Demand for these essential minerals will increase fourfold by 2040 as we transition to a net-zero future. At the same time, there is not enough mining capacity to deliver the raw materials needed for the transition. We need an additional 50 lithium, 60 nickel and 17 cobalt mines by 2030 to meet global net emission pledges, and it takes an average of 16.5 years for a mine to move from discovery to first production.
Source: The Role of Critical Materials in Clean Energy Transitions, IEA, 2022
It is crucial, therefore, that the mining industry get as much out of the existing infrastructure as possible to deliver the raw materials needed for the energy transition.

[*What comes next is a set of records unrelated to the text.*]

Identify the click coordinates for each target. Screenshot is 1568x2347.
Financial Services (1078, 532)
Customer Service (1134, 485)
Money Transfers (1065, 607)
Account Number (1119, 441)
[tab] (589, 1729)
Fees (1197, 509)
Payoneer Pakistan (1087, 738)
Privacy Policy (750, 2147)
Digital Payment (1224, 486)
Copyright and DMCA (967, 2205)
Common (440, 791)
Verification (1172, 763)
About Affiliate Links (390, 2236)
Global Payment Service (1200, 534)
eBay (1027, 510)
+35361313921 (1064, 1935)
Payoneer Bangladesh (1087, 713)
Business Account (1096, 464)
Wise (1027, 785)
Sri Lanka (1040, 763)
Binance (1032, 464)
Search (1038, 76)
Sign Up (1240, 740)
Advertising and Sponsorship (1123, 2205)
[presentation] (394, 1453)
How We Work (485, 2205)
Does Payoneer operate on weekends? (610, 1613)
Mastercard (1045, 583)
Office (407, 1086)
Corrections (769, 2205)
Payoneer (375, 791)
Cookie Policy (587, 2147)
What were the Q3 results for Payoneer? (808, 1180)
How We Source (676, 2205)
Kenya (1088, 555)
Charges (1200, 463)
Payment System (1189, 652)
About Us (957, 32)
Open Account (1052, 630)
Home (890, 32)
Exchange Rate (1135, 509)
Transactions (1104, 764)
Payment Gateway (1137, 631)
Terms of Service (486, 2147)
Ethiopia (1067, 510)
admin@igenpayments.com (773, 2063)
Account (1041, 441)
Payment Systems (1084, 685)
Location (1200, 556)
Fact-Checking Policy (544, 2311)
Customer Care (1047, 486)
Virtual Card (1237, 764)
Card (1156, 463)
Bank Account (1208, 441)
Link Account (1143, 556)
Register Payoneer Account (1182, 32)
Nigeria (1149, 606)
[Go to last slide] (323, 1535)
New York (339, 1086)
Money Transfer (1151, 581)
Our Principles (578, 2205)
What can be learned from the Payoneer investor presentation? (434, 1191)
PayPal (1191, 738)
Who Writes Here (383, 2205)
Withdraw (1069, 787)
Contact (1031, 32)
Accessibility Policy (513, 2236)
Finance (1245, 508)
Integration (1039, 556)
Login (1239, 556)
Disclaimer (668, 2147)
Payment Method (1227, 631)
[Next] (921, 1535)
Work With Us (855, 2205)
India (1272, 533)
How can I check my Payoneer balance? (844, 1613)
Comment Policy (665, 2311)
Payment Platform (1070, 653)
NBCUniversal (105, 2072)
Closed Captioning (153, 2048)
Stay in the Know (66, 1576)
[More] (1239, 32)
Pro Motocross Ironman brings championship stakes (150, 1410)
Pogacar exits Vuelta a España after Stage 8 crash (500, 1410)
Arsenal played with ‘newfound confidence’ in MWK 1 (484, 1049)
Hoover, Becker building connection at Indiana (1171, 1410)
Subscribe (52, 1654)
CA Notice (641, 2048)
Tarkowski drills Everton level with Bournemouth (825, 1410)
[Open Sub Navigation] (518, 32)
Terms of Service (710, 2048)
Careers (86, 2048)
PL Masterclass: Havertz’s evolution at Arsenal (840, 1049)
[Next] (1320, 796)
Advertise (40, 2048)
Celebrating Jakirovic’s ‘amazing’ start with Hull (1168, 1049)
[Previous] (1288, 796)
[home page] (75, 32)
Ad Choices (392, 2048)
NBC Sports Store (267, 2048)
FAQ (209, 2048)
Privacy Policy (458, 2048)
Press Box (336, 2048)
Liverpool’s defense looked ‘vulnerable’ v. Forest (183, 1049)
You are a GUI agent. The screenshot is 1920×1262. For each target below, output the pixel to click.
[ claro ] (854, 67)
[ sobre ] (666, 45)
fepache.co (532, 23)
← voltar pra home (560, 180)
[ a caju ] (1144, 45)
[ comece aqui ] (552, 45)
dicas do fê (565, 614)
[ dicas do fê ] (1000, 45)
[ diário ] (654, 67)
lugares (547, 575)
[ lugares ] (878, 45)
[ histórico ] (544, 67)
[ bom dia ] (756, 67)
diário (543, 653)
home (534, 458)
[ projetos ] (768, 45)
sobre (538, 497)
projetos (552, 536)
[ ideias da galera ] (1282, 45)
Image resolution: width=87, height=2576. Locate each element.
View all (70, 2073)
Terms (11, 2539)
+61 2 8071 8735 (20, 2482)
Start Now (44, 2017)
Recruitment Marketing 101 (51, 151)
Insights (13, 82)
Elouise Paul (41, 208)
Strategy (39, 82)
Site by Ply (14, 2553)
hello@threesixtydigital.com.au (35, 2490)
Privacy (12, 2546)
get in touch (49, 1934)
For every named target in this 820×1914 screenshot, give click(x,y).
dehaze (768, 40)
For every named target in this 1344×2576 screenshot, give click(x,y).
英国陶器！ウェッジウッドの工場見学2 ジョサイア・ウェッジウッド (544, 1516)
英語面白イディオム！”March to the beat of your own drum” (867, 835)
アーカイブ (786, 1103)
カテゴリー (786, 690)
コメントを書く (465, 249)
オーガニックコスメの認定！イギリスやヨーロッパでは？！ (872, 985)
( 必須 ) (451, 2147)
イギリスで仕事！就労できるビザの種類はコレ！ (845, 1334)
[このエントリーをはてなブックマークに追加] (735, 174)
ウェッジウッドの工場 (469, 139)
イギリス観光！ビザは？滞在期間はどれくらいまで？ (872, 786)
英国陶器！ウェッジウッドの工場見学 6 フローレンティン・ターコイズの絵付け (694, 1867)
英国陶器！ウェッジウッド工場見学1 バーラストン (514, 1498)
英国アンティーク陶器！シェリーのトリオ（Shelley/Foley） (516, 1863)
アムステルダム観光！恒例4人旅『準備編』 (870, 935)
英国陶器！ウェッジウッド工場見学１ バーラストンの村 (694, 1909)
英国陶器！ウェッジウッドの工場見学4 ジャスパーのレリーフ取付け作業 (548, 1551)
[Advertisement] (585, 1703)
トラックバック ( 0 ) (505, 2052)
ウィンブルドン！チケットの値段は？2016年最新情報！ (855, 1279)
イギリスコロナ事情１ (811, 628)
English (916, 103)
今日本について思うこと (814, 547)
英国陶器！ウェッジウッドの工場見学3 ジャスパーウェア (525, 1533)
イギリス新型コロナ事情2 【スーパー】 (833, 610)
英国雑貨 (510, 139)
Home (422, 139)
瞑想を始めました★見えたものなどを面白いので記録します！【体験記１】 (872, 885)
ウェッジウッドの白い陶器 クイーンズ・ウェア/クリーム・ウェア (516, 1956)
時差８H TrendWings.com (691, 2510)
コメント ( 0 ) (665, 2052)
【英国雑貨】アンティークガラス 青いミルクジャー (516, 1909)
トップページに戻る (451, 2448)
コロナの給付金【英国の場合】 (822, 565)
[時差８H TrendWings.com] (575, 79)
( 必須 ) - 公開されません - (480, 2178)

If not, the energy transition will likely fail.
The mining industry faces three main challenges that curtail its ability to maximize the efficiency of existing assets and increase output to meet demand:
- Ageing infrastructure nearing the end of its working life which requires costly maintenance.
- Unplanned asset downtime due to insufficient asset integrity understanding.
- Understanding the true asset life remaining in aged assets to optimize work/load cycles and minimize potential safety risks.
This lack of understanding hinders effective management and maintenance planning and prevents companies from identifying critical hotspots. The inability to detect such hotspots and hence focus maintenance and inspection where it matters most can lead to costly shutdowns of up to $1,000,000 daily for reclaimers. Consequently, there is a growing need for the industry to adopt advanced technologies to overcome these challenges and optimize asset utilization.
Embracing RB-FEA for Improved Throughput and Asset Longevity in the Mining Industry
Akselos is revolutionizing the mining industry with its cutting-edge mathematical modelling approach – Reduced Basis Finite Element Analysis (RB-FEA). RB-FEA offers three distinct advantages when compared to Finite Element Analysis (FEA):
- Speed – complex engineering assessments can now be done in near real-time, enabling more informed and faster decision-making
- Scale – large assets, such as reclaimers, can now be modelled at millimeter-level accuracy.
- Connectivity – data from the field, such as inspection data, load data, and (if available) sensor data from strain/acceleration gauges, can be ingested in near real-time so that you always have an accurate view of the state of the asset ‘as-it-is-today.’
By implementing RB-FEA, mining companies can undertake detailed fatigue assessments to determine the remaining lifespan of their assets and pinpoint critical areas. Doing so enables them to establish a well-informed, risk-based inspection strategy to reduce unplanned downtime and improve operational safety.
This process complies with engineering standards and intuitively integrates seamlessly with existing operations. Consequently, operators can substantially increase throughput, equipping them to address the challenges related to optimizing the efficiency of their current assets and satisfying the increasing demand for raw materials vital to a sustainable future.
Paving the Way for a Sustainable Future with RB-FEA
To achieve net-zero emissions by 2050 and meet the growing demand for raw materials, the mining industry must overcome challenges such as limited visibility into asset lifespans and difficulty identifying critical hotspots. Akselos’ RB-FEA revolutionizes the industry by providing fast, accurate, and scalable mathematical modelling, allowing mining operators to optimise asset utilisation, enhance safety, and extend asset life. By adopting RB-FEA, the mining industry can efficiently meet the increasing demand for raw materials, paving the way for a sustainable future and contributing to global efforts in combating climate change.